Mixed search spaces#
This notebook demonstrates optimization of mixed search spaces in Trieste.
The example function is defined over 2D input space that is a combination of a discrete and a continuous search space. The problem is a modification of the Branin function where one of the input dimensions is discretized.
[1]:
import numpy as np
import tensorflow as tf
np.random.seed(1793)
tf.random.set_seed(1793)
The problem#
The Branin function is a common optimization benchmark that has three global minima. It is normally defined over a 2D continuous search space.
We first show the Branin function over its original continuous search space.
[2]:
from trieste.experimental.plotting import plot_function_plotly
from trieste.objectives import ScaledBranin
scaled_branin = ScaledBranin.objective
fig = plot_function_plotly(
scaled_branin,
ScaledBranin.search_space.lower,
ScaledBranin.search_space.upper,
)
fig.show()
In order to convert the Branin function from a continuous to a mixed search space problem, we modify it by discretizing its first input dimension.
The discrete dimension is defined by a set of 10 points that are equally spaced, ensuring that the three minimizers are included in this set. The continuous dimension is defined by the interval [0, 1].
We observe that the first and third minimizers are equidistant from the middle minimizer, so we choose the discretization points to be equally spaced around the middle minimizer.
The TaggedProductSearchSpace
class is a convenient way to define a search space that is a combination of multiple search spaces, each with an optional tag. We create our mixed search space by instantiating this class with a list containing the discrete and continuous spaces, without any explicit tags (hence using default tags). This can be easily extended to more than two search spaces by adding more elements to the list.
[3]:
from trieste.space import Box, DiscreteSearchSpace, TaggedProductSearchSpace
minimizers0 = ScaledBranin.minimizers[:, 0]
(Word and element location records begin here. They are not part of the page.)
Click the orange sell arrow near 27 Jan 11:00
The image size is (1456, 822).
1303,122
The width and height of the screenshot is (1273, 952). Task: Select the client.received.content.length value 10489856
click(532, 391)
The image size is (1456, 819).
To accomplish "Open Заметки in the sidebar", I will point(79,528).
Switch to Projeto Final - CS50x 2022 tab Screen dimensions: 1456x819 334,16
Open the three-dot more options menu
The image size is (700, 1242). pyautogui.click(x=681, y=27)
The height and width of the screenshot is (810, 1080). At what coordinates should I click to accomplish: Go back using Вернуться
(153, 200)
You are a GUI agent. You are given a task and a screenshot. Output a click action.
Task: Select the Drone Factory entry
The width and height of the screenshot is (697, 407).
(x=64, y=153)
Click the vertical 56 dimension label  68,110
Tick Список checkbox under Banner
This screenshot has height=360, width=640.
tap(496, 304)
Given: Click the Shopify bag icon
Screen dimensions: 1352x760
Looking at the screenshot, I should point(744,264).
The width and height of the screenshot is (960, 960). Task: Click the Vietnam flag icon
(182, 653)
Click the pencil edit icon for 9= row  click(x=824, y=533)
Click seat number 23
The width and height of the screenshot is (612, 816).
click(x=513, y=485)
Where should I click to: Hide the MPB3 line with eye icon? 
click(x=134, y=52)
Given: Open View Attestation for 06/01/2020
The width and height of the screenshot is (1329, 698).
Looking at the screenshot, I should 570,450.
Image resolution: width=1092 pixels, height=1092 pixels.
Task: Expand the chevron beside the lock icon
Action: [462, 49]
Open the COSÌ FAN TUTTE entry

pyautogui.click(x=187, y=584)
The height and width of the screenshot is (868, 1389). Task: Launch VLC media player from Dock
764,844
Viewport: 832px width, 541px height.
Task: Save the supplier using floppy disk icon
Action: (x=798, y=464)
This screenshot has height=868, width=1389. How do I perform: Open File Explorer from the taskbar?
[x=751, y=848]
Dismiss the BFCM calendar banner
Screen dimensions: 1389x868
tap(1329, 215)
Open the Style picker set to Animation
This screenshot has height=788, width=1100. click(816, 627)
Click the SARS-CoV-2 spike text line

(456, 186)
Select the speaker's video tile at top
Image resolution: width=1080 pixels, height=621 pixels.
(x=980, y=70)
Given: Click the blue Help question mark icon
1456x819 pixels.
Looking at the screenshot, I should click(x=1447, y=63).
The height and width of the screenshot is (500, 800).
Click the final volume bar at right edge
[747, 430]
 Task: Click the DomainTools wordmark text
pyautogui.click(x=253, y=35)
step = (minimizers0[1] - minimizers0[0]) / 4
points = np.concatenate(
[
# Equally spaced points to the left of the middle minimizer. Skip the last point as it is
# the same as the first point in the next array.
np.flip(np.arange(minimizers0[1], 0.0, -step))[:-1],
# Equally spaced points to the right of the middle minimizer.
np.arange(minimizers0[1], 1.0, step),
]
)
discrete_space = DiscreteSearchSpace(points[:, None])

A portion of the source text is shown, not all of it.